Regarding the hydrogen atom hamiltonian, the effective potential potential energy is given by $V_{\text{eff}}(r)=-e^2/r + \frac{l(l+1)\hbar^2}{2mr^2}$ and $V(0,\infty)=+\infty$ so that, for every energy value $E$ the eigenfunctions remain bounded and normalizable
If a perturbation $V(r) = 1/2m\omega r^2$ is added but, as we can see, it does not break the rotational invariance, the picture does not change and again the eigenfunctions are in $L^2(\mathbb{R}^3)$ for every value of $E$
if I add a perturbation $V_z = 1/2 m\omega z^2$ then $V_{eff}(r)=+\infty \text{ only for } z=\pm \infty$
but what can I say about the eigenfunctions?
@RyderRude sorry didn't notice your message, hi to you too my guy
 
 
3 hours later…
1:26 PM
Regarding the 2nd quantization the following is said in Wikipedia:
"In this approach, the quantum many-body states are represented in the Fock state basis, which are constructed by filling up each single-particle state with a certain number of identical particles."

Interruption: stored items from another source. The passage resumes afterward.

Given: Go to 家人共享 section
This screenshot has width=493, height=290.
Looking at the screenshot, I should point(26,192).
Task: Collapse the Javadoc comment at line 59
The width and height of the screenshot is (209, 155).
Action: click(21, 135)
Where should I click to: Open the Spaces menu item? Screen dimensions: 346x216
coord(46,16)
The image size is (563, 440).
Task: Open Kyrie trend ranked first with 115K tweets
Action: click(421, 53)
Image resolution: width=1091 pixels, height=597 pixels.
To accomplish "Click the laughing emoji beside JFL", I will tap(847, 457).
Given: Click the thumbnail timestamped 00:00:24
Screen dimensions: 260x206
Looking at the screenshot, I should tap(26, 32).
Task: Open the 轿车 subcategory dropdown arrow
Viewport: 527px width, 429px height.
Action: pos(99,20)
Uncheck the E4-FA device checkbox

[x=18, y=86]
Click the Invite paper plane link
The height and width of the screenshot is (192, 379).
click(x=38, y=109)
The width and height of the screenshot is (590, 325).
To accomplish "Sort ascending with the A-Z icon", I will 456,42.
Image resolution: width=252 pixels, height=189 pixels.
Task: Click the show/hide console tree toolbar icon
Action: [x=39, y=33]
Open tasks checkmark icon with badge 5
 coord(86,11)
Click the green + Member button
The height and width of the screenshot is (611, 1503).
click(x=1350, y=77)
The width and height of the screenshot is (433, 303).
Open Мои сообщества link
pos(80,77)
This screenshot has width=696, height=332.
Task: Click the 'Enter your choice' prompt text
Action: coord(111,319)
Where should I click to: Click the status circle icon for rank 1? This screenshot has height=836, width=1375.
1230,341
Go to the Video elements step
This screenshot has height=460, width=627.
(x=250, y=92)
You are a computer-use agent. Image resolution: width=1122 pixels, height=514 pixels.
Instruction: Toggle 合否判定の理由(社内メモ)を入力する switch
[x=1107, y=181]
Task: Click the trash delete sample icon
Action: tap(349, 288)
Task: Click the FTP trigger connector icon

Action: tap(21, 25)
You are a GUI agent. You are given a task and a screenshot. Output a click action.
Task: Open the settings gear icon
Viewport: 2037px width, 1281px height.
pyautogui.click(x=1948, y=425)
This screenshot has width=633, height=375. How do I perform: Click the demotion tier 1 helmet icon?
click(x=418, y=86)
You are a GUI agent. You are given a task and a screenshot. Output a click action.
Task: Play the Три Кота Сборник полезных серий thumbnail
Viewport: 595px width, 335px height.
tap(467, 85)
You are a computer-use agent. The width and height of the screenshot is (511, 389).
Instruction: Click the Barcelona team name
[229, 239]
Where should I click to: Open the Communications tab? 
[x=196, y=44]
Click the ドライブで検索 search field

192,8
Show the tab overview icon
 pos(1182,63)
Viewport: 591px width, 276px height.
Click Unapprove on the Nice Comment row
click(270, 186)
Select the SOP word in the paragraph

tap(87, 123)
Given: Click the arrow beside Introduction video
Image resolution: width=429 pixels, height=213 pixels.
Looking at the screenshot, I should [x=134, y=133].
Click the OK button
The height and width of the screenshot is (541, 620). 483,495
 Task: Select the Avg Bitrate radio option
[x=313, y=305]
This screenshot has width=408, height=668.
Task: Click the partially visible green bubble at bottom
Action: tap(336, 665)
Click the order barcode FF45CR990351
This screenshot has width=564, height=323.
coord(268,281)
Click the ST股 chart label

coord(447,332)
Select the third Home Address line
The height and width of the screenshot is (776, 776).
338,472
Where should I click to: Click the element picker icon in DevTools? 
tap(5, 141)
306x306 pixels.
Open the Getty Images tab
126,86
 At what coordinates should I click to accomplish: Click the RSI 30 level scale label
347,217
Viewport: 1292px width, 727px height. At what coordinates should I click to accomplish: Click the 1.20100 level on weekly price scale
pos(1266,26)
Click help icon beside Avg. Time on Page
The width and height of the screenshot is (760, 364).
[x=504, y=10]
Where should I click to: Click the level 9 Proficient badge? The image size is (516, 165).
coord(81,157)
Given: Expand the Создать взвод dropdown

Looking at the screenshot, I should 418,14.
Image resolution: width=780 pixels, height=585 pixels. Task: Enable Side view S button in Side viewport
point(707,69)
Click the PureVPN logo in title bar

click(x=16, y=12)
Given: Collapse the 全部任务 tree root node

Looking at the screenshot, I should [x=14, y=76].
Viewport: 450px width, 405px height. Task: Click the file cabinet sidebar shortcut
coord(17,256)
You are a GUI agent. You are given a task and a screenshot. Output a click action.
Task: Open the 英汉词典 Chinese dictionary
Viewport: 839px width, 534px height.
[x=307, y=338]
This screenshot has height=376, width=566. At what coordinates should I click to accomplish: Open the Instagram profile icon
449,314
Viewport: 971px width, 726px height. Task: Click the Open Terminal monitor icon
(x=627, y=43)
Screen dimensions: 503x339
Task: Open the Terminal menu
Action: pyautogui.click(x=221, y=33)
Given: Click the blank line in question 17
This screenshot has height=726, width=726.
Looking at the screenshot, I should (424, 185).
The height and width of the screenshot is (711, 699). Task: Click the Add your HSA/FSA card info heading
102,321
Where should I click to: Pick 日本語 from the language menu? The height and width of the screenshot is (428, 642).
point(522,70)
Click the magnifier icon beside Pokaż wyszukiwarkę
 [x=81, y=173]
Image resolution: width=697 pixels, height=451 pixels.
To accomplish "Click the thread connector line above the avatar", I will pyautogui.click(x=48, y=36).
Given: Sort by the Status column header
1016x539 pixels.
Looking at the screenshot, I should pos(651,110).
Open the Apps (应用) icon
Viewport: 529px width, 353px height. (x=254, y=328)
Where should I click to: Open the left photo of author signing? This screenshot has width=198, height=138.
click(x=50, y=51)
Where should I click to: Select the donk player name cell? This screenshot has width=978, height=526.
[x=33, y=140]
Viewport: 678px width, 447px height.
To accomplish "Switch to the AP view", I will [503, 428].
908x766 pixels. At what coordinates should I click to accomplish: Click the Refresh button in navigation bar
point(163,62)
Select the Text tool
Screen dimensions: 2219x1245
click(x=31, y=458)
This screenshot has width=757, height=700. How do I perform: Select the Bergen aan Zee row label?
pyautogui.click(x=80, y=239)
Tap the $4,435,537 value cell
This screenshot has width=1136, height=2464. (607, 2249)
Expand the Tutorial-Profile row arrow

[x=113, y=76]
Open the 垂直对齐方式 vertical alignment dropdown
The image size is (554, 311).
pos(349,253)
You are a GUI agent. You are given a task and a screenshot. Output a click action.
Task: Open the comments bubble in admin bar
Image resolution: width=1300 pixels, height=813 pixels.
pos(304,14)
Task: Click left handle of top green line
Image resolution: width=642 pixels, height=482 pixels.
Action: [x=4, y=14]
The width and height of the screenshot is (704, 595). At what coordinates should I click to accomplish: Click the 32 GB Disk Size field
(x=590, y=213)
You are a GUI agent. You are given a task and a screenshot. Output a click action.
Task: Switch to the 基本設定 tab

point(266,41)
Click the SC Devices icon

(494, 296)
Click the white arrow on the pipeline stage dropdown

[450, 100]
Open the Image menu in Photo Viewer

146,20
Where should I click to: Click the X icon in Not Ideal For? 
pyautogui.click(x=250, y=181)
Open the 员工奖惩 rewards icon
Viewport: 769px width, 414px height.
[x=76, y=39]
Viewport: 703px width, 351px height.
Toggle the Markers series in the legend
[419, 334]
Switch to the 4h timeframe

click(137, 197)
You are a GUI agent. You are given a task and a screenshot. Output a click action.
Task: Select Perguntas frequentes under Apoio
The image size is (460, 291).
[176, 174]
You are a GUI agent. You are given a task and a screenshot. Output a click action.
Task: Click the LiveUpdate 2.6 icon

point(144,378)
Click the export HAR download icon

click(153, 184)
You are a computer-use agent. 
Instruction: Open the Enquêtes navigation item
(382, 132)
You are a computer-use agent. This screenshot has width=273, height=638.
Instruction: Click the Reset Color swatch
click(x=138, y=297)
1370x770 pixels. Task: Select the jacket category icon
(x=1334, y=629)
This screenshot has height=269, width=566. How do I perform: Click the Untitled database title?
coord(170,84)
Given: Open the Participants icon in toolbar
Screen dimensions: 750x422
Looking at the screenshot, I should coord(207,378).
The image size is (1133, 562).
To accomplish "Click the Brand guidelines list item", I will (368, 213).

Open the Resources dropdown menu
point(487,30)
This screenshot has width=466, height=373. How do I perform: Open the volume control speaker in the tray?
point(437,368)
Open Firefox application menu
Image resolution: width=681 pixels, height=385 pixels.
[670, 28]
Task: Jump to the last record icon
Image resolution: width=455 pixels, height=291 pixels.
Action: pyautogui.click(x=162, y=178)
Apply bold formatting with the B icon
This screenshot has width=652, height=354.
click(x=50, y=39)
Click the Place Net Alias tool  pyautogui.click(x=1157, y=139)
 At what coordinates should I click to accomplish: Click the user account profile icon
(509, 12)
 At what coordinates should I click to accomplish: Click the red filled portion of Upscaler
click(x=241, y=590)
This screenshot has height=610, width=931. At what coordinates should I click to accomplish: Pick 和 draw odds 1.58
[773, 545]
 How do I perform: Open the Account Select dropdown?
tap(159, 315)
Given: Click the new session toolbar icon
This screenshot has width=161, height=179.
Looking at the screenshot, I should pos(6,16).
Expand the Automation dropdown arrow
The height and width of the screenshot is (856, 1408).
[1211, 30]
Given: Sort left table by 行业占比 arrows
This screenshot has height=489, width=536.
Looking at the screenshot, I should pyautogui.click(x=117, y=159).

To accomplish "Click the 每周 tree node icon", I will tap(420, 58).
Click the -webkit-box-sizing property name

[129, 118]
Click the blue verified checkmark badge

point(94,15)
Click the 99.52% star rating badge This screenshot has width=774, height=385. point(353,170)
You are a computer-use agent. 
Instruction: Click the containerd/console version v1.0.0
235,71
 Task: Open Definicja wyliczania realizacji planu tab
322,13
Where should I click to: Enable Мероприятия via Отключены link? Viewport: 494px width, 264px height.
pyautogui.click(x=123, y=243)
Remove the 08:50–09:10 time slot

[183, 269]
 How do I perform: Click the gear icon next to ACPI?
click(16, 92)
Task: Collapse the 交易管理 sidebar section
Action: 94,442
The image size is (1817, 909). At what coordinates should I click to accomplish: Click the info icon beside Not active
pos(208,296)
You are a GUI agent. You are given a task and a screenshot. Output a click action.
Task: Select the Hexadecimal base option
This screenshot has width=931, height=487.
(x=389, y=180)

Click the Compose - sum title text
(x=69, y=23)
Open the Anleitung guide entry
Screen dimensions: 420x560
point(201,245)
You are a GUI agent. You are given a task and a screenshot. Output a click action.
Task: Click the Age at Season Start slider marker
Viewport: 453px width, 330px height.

What does it mean to fill up single-particle states?
 
 
1 hour later…
2:32 PM
In a cavity, are fock states, modes ?
 
 
2 hours later…
4:09 PM
@ClaudioMenchinelli I'm not sure I understand what you're saying here - the $V_\text{eff}$ you wrote down goes to 0 as $r\to \infty$, no?
 
@ClaudioMenchinelli The eigenfunctions of the hydrogen atom are not all normalizable, there is both a discrete spectrum of normalizable states (bound state), and a continuous spectrum of non-normalizable states (corresponding to scattering states), to take the usual waffle interpretation you have to believe a particle has no energy, no momentum, no angular momentum when passing by another atom and scatters off, however if the particle gets sucked into orbit around the atom it then does
(Just one says for a free particle which has a continuous spectrum, where e.g. Griffiths talks about a free particle having no energy or whatever he says)
 
@ACuriousMind yeah I miswrote, it does indeed go to zero, I mixed up the two. The eigenfunctions for the normal effective potential are \textbf{not} normalizable but remain bounded when $E > 0$
and when u add the $V_r$ potential, then the asymptotic values are $V(0,\infty)=+\infty$ as I incorrectly stated before
@bolbteppa yeah I know, I copied my notes wrong hahah
yeah Bound states for $V_{min} <E<0$ which is the case I usually solve my exercises for, namely discrete energy spectrum
I just wanted to know what happens to the eigenfunctions when The perturbation is just along a preferred axis
 
4:37 PM
@ClaudioMenchinelli what problem do you have in applying perturbation theory to find that out?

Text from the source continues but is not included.